Is Microsoft mismanaging Windows on ARM?
Jon Honeyball has serious doubts about how Microsoft is handling Windows on ARM
I’m having serious doubts about the way Microsoft is handling the ARM chipset family, which it called WOA (short for Windows On ARM) and is now officially called Windows RT.
Compare the engineering of Intel-based tablets today with that of ARM-based devices, and you’ll see that they’re like chalk and cheese. ARM rules the low-powered lightweight phone and tablet market while Intel-based tablets are huge, clunky devices with poor battery life. That’s why I was so excited when I heard about ARM support for Windows 8.
Compare the engineering of Intel-based tablets today with that of ARM-based devices, and you’ll see that they’re like chalk and cheese
Microsoft could finally capitalise on its cross-platform experience, which dates back to the first days of Windows NT – the choice is between high power consumption on a multicore desktop or laptop running Intel, or long battery life and low power consumption on one based on ARM. The latter could mean a new wave of ultra-low-power desktops.
Then came this crushing statement from Microsoft: “ARM-based tablets running Windows 8 are ideal for workers who are constantly on the go and need a long-lasting battery. ARM-based tablets use less power than 32-bit and 64-bit devices, and workers can rely on the extended uptime of these devices. Although the ARM-based version of Windows doesn’t include the same manageability features that are in 32-bit and 64-bit versions, businesses can use these power-saving devices in unmanaged environments.”

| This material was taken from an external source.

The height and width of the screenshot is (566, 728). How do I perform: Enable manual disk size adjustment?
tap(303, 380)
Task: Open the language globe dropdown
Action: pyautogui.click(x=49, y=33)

Unmanaged environments? What is Microsoft thinking? The greatest strength of Windows is its ability to manage remote devices, offering great control under the central management of a network domain.
Group policies, Active Directory, replication – these are the lifeblood of any sysadmin’s daily life, and perhaps the most important factors that have kept the Windows desktop OS at front and centre of the business workplace for the past decade.
Unmanaged environments mean cost, hassle and lack of control. It’s Windows Home Premium compared to Windows Professional. It’s toys compared to business tools. Yet Microsoft has decided that WOA shall be unmanaged, period.
I can’t believe that Microsoft is being so short-sighted. I’ve tried to work out the motivation, and the only explanation that makes sense is money: ARM devices will be cheaper than Intel devices, so a WOA licence could be cheaper than the price that Microsoft currently charges for business desktops. Maybe Microsoft is scared of cannibalising its own revenue stream as businesses switch to WOA instead of Intel Windows 8.
The greatest strength of Windows is its ability to manage remote devices, offering great control under the central management of a network domain
Not the right decision
Or maybe the whole “OEM preload only” means it will be impossible for companies to run their own imaging and distribution policies for ARM devices, despite them working just fine for a disparate collection of Intel PCs for years.
Perhaps policy control infrastructure takes too many CPU cycles and would harm battery life; this is possible, but unlikely. Maybe Microsoft knows that Intel will soon release a chipset that can compete with ARM and run in a managed environment (in which case why bother with ARM at all?).
Whatever the motive, this decision stinks. I suspect my first hunch is right, that it comes down to revenue and Microsoft’s compulsion to manipulate markets. If so, it might well come back to bite it.